Faits divers – Justice

Assises de la Côte-d’Or : trop ivre pour se rappeler qu’il a poignardé sa femme à 23 reprises

Par Thomas Nougaillon et Philippe Renaud, France Bleu Bourgogne mercredi 20 janvier 2016 à 17:57

© Maxppp

Jean-Bernard Turpin comparaît depuis ce mercredi devant la cour d’assises de Dijon. Cet homme de 39 ans est accusé d’avoir porté 23 coups de couteau à son ex-compagne en novembre 2013, à Quetigny, dans l’agglomération de Dijon.

Jean-Bernard Turpin a commencé à boire bien avant de rencontrer Béatrice, son ex épouse, poignardée à 23 reprises en novembre 2013 à Quetigny. Jeune adulte, il fait la fête comme nombre de ses amis, mais rien ne laisse présager de telles dérives à venir.

Aîné d’une famille de trois garçons, natif de l’île de La Réunion, l’accusé n’a que très peu connu son père, lui aussi alcoolique, violent et infidèle. Le père de Jean-Bernard Turpin apparaît si violent qu’un de ses enfants, bébé, est mort sous ses coups. C’est à ce moment que la mère de l’accusé extirpe ses enfants, quitte La Réunion et s’installe dans l’agglomération de Dijon.

A Quetigny, elle refait sa vie ; le beau père de Jean-Bernard Turpin s’occupe bien de la fratrie. A cette époque, le petit Jean-Bernard fait du jardinage, repeint les volets de la maison et adore les balades en vélo. Il apparaît comme un jeune sans problème, calme, pas bagarreur, sans soucis. Difficile, encore une fois, à ce moment d’imaginer l'acte de folie de novembre 2013.

Comment cet homme est devenu l’exact opposé de l’enfant qu’il fut ?

Pourquoi buvait-il du pastis en guise de petit déjeuner ? Tout au long de cette première journée d’audience, le tribunal a cherché à comprendre comment cet homme de 39 ans, présenté par ailleurs comme calme, affectueux, travailleur et volontaire, « super » quand il n’a pas bu, a pu commettre un tel crime.

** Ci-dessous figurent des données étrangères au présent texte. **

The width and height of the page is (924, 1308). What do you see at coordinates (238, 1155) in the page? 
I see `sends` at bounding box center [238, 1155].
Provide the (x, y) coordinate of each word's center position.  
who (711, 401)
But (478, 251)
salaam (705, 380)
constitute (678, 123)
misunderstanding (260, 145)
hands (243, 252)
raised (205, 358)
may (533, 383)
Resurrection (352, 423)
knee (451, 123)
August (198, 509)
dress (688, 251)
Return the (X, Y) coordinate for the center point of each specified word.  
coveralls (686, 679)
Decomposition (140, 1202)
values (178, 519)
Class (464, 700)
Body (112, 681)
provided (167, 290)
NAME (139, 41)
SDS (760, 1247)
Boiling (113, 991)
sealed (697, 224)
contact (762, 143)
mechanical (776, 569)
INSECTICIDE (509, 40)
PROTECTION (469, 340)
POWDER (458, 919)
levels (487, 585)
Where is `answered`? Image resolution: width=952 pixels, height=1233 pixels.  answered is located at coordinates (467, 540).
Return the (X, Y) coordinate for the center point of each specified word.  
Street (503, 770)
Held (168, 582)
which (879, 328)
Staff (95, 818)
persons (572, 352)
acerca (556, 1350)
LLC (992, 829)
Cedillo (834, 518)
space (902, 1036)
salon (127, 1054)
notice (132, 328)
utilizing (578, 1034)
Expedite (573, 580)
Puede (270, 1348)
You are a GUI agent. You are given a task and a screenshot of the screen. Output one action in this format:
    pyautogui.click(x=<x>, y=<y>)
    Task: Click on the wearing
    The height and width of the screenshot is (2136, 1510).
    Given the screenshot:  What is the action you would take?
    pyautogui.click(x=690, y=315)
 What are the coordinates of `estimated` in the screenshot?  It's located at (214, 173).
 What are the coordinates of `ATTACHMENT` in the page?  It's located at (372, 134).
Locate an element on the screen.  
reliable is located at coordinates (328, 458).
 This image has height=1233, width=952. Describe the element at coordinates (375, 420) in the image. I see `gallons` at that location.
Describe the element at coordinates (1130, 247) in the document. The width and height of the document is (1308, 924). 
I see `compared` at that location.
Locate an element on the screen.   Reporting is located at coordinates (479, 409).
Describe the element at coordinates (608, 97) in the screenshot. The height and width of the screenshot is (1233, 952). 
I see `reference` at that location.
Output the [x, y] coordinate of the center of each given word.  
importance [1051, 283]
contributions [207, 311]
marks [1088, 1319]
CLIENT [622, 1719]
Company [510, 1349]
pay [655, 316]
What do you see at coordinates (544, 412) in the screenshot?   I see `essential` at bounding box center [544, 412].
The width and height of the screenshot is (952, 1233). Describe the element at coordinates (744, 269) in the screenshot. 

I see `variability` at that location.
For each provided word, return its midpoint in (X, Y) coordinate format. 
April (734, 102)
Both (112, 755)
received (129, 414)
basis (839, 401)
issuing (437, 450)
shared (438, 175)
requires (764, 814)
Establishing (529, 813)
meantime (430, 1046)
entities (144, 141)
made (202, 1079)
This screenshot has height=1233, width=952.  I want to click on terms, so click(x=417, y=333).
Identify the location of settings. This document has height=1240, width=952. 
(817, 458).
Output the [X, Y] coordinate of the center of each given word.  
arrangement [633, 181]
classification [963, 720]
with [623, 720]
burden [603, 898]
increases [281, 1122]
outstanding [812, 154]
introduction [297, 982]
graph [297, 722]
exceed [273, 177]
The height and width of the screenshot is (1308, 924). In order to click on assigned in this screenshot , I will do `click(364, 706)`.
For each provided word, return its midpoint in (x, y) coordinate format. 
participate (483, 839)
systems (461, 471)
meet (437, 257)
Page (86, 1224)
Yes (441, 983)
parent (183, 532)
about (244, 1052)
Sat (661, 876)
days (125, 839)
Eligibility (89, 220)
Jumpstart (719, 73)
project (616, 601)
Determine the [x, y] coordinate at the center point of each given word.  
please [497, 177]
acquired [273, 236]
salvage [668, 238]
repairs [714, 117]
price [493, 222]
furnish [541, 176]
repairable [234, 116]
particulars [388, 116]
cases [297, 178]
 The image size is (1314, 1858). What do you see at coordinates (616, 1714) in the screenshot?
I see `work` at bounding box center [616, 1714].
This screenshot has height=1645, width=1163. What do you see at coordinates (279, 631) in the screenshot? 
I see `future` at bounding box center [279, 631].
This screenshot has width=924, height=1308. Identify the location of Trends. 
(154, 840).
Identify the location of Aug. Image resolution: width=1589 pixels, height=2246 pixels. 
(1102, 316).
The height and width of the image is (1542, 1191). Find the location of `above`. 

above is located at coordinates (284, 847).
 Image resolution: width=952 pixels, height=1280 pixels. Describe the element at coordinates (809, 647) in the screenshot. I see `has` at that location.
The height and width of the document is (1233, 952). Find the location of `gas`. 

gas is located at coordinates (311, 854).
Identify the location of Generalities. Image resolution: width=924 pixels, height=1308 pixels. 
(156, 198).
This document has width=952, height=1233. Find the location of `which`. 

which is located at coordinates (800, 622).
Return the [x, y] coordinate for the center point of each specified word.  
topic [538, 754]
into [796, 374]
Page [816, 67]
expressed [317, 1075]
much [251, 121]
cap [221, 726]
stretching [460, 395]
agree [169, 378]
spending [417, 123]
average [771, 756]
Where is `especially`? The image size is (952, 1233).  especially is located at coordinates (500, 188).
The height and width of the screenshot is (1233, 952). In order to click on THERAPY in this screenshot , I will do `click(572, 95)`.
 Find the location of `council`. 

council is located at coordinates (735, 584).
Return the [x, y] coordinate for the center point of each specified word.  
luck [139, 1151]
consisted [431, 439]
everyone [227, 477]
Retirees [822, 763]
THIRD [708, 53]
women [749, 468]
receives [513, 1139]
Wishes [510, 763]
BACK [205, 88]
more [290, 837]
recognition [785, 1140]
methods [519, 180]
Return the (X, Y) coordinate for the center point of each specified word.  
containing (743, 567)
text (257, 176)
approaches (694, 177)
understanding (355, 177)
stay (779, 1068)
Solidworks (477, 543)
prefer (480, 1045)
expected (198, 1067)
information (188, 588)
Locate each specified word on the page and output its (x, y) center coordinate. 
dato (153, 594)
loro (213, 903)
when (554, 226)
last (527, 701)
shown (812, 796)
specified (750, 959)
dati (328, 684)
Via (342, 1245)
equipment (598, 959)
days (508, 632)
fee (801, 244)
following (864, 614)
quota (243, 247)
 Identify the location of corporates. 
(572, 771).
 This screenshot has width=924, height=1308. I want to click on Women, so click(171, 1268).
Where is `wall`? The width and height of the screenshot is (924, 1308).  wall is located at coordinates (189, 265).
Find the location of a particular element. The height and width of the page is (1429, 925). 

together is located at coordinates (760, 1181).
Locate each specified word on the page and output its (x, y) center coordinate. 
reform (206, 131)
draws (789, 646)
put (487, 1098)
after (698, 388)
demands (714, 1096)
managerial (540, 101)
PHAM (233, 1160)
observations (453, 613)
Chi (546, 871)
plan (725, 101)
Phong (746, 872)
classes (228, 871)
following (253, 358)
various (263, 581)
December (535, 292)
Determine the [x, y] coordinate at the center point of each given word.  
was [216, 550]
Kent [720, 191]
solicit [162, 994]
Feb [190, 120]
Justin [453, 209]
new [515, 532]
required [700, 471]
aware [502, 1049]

Derrière ses petites lunettes, cheveux brun gominés, Jean-Bernard Turpin ne cache pas son alcoolisme, mais il n’a jamais frappé sa femme, ni ses enfants. Il reconnaît son attirance pour la bouteille, les sorties avec les amis d’enfance, mais ce geste, cet acharnement sur Béatrice, ces 23 coups de couteau, il dit ne pas s’en souvenir.